#### PROBLEMS TO SOLVE:
[1] Do the following statements agree with the cancer cachexia abstract? For each, answer yes or no and quote the words of the abstract that decide it. (a) Skeletal muscle dysfunctions linked to cancer cachexia have mainly been studied in preclinical models. (b) The clinical studies reviewed collected blood samples from cachectic and non-cachectic cancer patients. (c) The authors consider further clinical studies unnecessary.
[2] Translate this sentence from the cancer cachexia abstract into Spanish: "Most of these studies suggest the presence of significant physiological alterations in skeletal muscle from cachectic cancer patients."
[3] Name every author credited in the cancer cachexia abstract.

#### EXTRACT TO READ:
☆ ☆ ☆ ☆

Cancer cachexia and skeletal muscle atrophy in clinical studies: what do we really know?

Adeline Dolly  1 Jean-François Dumas  1 Stéphane Servais  1
Affiliations
Review

Cancer cachexia and skeletal muscle atrophy in clinical studies: what do we really know?

Adeline Dolly et al. J Cachexia Sarcopenia Muscle. 2020 Dec.

Abstract

Research investigators have shown a growing interest in investigating alterations underlying skeletal muscle wasting in patients with cancer. However, skeletal muscle dysfunctions associated with cancer cachexia have mainly been studied in preclinical models. In the present review, we summarize the results of clinical studies in which skeletal muscle biopsies were collected from cachectic vs. non-cachectic cancer patients. Most of these studies suggest the presence of significant physiological alterations in skeletal muscle from cachectic cancer patients. We suggest a hypothesis, which connects structural and metabolic parameters that may, at least in part, be responsible for the skeletal muscle atrophy characteristic of cancer cachexia. Finally, we discuss the importance of a better standardization of the diagnostic criteria for cancer cachexia, as well as the requirement for additional clinical studies to improve the robustness of these conclusions.

☆ ☆ ☆ ☆

#### EXCERPTED RECORDS:
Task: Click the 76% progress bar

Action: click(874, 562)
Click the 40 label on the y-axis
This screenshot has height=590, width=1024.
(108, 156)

☆ ☆ ☆ ☆

#### RESULTS FOR THE EXERCISE:
[1]
(a) Yes: "skeletal muscle dysfunctions associated with cancer cachexia have mainly been studied in preclinical models"
(b) No: "skeletal muscle biopsies were collected from cachectic vs. non-cachectic cancer patients"
(c) No: "the requirement for additional clinical studies to improve the robustness of these conclusions"

[2] La mayoría de estos estudios sugieren la presencia de alteraciones fisiológicas significativas en el músculo esquelético de pacientes caquécticos con cáncer.

[3]
Adeline Dolly
Jean-François Dumas
Stéphane Servais